-- INPUT RECORDS follows --
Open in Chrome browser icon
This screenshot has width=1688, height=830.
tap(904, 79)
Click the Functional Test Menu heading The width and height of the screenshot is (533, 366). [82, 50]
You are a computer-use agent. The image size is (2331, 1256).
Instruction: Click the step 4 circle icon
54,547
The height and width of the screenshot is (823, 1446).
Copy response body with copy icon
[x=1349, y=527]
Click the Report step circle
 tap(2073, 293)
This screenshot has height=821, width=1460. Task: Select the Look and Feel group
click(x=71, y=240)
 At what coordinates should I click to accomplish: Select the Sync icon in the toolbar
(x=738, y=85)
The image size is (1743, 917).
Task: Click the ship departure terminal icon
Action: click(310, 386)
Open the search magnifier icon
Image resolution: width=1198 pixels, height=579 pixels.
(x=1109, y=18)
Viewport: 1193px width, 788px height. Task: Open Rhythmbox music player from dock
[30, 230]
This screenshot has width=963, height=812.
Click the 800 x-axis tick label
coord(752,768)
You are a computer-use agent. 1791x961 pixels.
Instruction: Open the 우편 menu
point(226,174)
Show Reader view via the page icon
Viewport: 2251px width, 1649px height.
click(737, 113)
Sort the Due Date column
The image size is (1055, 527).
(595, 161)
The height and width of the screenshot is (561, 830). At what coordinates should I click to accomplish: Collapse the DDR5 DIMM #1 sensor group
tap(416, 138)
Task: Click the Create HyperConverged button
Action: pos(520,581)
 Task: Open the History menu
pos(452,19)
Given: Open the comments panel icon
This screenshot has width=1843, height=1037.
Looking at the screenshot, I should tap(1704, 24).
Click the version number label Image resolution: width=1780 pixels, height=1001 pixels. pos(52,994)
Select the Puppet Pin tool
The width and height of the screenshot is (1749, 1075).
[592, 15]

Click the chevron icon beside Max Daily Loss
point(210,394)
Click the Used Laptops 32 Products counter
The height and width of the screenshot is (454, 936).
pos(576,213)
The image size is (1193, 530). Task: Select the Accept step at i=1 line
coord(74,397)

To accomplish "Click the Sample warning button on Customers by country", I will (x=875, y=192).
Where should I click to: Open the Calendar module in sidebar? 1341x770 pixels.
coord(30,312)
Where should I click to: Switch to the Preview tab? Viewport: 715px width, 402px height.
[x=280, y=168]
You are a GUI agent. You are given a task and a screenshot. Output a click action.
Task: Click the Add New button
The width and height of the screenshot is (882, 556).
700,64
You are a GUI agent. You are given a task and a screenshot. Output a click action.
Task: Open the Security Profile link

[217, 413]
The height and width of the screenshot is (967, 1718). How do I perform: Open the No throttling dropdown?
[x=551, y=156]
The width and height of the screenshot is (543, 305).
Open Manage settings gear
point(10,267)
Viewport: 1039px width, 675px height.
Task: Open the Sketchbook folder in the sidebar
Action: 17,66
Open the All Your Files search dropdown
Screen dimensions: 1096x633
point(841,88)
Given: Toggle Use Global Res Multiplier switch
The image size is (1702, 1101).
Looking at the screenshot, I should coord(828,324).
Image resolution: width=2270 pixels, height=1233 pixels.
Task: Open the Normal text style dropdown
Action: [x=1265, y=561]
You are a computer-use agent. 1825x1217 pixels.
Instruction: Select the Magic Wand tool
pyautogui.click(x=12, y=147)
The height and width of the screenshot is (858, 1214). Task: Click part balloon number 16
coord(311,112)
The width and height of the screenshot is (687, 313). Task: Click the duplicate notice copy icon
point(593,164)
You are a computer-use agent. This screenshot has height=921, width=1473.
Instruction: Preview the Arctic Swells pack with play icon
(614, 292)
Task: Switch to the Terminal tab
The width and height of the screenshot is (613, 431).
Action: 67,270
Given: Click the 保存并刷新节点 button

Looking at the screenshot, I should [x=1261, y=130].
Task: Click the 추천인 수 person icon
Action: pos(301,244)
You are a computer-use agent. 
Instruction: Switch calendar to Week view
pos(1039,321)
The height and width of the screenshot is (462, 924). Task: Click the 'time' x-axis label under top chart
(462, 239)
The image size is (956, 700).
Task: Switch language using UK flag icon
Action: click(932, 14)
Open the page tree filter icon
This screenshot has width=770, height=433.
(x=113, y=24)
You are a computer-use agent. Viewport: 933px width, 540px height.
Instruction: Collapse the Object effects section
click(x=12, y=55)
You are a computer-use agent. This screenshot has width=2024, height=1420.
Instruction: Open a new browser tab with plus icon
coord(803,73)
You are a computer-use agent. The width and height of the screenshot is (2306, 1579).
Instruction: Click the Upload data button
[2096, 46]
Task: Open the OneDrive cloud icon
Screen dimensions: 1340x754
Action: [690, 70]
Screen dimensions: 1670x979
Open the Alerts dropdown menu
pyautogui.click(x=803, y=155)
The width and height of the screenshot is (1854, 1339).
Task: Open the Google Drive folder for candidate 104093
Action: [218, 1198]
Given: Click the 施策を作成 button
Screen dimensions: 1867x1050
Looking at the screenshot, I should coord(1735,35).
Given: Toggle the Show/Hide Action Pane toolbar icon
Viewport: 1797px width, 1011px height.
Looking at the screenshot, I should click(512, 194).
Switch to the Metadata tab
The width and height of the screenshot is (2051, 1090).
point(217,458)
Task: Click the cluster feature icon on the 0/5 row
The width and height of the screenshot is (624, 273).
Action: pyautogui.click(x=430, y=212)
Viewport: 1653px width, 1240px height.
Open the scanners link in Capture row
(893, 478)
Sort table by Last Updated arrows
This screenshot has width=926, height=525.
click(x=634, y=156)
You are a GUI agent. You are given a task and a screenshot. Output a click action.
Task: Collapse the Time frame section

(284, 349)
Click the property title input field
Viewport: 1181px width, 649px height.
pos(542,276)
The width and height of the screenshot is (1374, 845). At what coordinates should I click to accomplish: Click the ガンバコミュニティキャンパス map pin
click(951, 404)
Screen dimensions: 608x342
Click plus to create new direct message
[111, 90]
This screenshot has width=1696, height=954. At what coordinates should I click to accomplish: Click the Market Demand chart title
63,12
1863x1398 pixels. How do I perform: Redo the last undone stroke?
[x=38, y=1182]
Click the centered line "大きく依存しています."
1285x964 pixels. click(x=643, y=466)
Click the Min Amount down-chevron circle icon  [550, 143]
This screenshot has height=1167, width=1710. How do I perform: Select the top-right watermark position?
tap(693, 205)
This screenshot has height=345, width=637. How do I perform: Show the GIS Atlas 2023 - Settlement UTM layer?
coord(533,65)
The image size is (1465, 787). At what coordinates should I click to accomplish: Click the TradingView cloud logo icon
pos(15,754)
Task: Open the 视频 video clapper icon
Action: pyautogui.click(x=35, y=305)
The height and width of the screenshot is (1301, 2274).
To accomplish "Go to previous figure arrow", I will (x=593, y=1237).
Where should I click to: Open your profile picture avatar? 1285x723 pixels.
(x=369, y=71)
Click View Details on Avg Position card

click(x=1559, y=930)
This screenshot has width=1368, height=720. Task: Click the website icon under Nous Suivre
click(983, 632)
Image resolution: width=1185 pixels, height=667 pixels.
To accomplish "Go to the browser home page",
-- INPUT RECORDS concluded --
WHAT THE TASK REQUIRES
Make a verbatim transcription of all the material.

OUTPUT BELOW
Open in Chrome browser icon
This screenshot has width=1688, height=830.
tap(904, 79)
Click the Functional Test Menu heading The width and height of the screenshot is (533, 366). [82, 50]
You are a computer-use agent. The image size is (2331, 1256).
Instruction: Click the step 4 circle icon
54,547
The height and width of the screenshot is (823, 1446).
Copy response body with copy icon
[x=1349, y=527]
Click the Report step circle
 tap(2073, 293)
This screenshot has height=821, width=1460. Task: Select the Look and Feel group
click(x=71, y=240)
 At what coordinates should I click to accomplish: Select the Sync icon in the toolbar
(x=738, y=85)
The image size is (1743, 917).
Task: Click the ship departure terminal icon
Action: click(310, 386)
Open the search magnifier icon
Image resolution: width=1198 pixels, height=579 pixels.
(x=1109, y=18)
Viewport: 1193px width, 788px height. Task: Open Rhythmbox music player from dock
[30, 230]
This screenshot has width=963, height=812.
Click the 800 x-axis tick label
coord(752,768)
You are a computer-use agent. 1791x961 pixels.
Instruction: Open the 우편 menu
point(226,174)
Show Reader view via the page icon
Viewport: 2251px width, 1649px height.
click(737, 113)
Sort the Due Date column
The image size is (1055, 527).
(595, 161)
The height and width of the screenshot is (561, 830). At what coordinates should I click to accomplish: Collapse the DDR5 DIMM #1 sensor group
tap(416, 138)
Task: Click the Create HyperConverged button
Action: pos(520,581)
 Task: Open the History menu
pos(452,19)
Given: Open the comments panel icon
This screenshot has width=1843, height=1037.
Looking at the screenshot, I should tap(1704, 24).
Click the version number label Image resolution: width=1780 pixels, height=1001 pixels. pos(52,994)
Select the Puppet Pin tool
The width and height of the screenshot is (1749, 1075).
[592, 15]

Click the chevron icon beside Max Daily Loss
point(210,394)
Click the Used Laptops 32 Products counter
The height and width of the screenshot is (454, 936).
pos(576,213)
The image size is (1193, 530). Task: Select the Accept step at i=1 line
coord(74,397)

To accomplish "Click the Sample warning button on Customers by country", I will (x=875, y=192).
Where should I click to: Open the Calendar module in sidebar? 1341x770 pixels.
coord(30,312)
Where should I click to: Switch to the Preview tab? Viewport: 715px width, 402px height.
[x=280, y=168]
You are a GUI agent. You are given a task and a screenshot. Output a click action.
Task: Click the Add New button
The width and height of the screenshot is (882, 556).
700,64
You are a GUI agent. You are given a task and a screenshot. Output a click action.
Task: Open the Security Profile link

[217, 413]
The height and width of the screenshot is (967, 1718). How do I perform: Open the No throttling dropdown?
[x=551, y=156]
The width and height of the screenshot is (543, 305).
Open Manage settings gear
point(10,267)
Viewport: 1039px width, 675px height.
Task: Open the Sketchbook folder in the sidebar
Action: 17,66
Open the All Your Files search dropdown
Screen dimensions: 1096x633
point(841,88)
Given: Toggle Use Global Res Multiplier switch
The image size is (1702, 1101).
Looking at the screenshot, I should coord(828,324).
Image resolution: width=2270 pixels, height=1233 pixels.
Task: Open the Normal text style dropdown
Action: [x=1265, y=561]
You are a computer-use agent. 1825x1217 pixels.
Instruction: Select the Magic Wand tool
pyautogui.click(x=12, y=147)
The height and width of the screenshot is (858, 1214). Task: Click part balloon number 16
coord(311,112)
The width and height of the screenshot is (687, 313). Task: Click the duplicate notice copy icon
point(593,164)
You are a computer-use agent. This screenshot has height=921, width=1473.
Instruction: Preview the Arctic Swells pack with play icon
(614, 292)
Task: Switch to the Terminal tab
The width and height of the screenshot is (613, 431).
Action: 67,270
Given: Click the 保存并刷新节点 button

Looking at the screenshot, I should [x=1261, y=130].
Task: Click the 추천인 수 person icon
Action: pos(301,244)
You are a computer-use agent. 
Instruction: Switch calendar to Week view
pos(1039,321)
The height and width of the screenshot is (462, 924). Task: Click the 'time' x-axis label under top chart
(462, 239)
The image size is (956, 700).
Task: Switch language using UK flag icon
Action: click(932, 14)
Open the page tree filter icon
This screenshot has width=770, height=433.
(x=113, y=24)
You are a computer-use agent. Viewport: 933px width, 540px height.
Instruction: Collapse the Object effects section
click(x=12, y=55)
You are a computer-use agent. This screenshot has width=2024, height=1420.
Instruction: Open a new browser tab with plus icon
coord(803,73)
You are a computer-use agent. The width and height of the screenshot is (2306, 1579).
Instruction: Click the Upload data button
[2096, 46]
Task: Open the OneDrive cloud icon
Screen dimensions: 1340x754
Action: [690, 70]
Screen dimensions: 1670x979
Open the Alerts dropdown menu
pyautogui.click(x=803, y=155)
The width and height of the screenshot is (1854, 1339).
Task: Open the Google Drive folder for candidate 104093
Action: [218, 1198]
Given: Click the 施策を作成 button
Screen dimensions: 1867x1050
Looking at the screenshot, I should coord(1735,35).
Given: Toggle the Show/Hide Action Pane toolbar icon
Viewport: 1797px width, 1011px height.
Looking at the screenshot, I should click(512, 194).
Switch to the Metadata tab
The width and height of the screenshot is (2051, 1090).
point(217,458)
Task: Click the cluster feature icon on the 0/5 row
The width and height of the screenshot is (624, 273).
Action: pyautogui.click(x=430, y=212)
Viewport: 1653px width, 1240px height.
Open the scanners link in Capture row
(893, 478)
Sort table by Last Updated arrows
This screenshot has width=926, height=525.
click(x=634, y=156)
You are a GUI agent. You are given a task and a screenshot. Output a click action.
Task: Collapse the Time frame section

(284, 349)
Click the property title input field
Viewport: 1181px width, 649px height.
pos(542,276)
The width and height of the screenshot is (1374, 845). At what coordinates should I click to accomplish: Click the ガンバコミュニティキャンパス map pin
click(951, 404)
Screen dimensions: 608x342
Click plus to create new direct message
[111, 90]
This screenshot has width=1696, height=954. At what coordinates should I click to accomplish: Click the Market Demand chart title
63,12
1863x1398 pixels. How do I perform: Redo the last undone stroke?
[x=38, y=1182]
Click the centered line "大きく依存しています."
1285x964 pixels. click(x=643, y=466)
Click the Min Amount down-chevron circle icon  [550, 143]
This screenshot has height=1167, width=1710. How do I perform: Select the top-right watermark position?
tap(693, 205)
This screenshot has height=345, width=637. How do I perform: Show the GIS Atlas 2023 - Settlement UTM layer?
coord(533,65)
The image size is (1465, 787). At what coordinates should I click to accomplish: Click the TradingView cloud logo icon
pos(15,754)
Task: Open the 视频 video clapper icon
Action: pyautogui.click(x=35, y=305)
The height and width of the screenshot is (1301, 2274).
To accomplish "Go to previous figure arrow", I will (x=593, y=1237).
Where should I click to: Open your profile picture avatar? 1285x723 pixels.
(x=369, y=71)
Click View Details on Avg Position card

click(x=1559, y=930)
This screenshot has width=1368, height=720. Task: Click the website icon under Nous Suivre
click(983, 632)
Image resolution: width=1185 pixels, height=667 pixels.
To accomplish "Go to the browser home page",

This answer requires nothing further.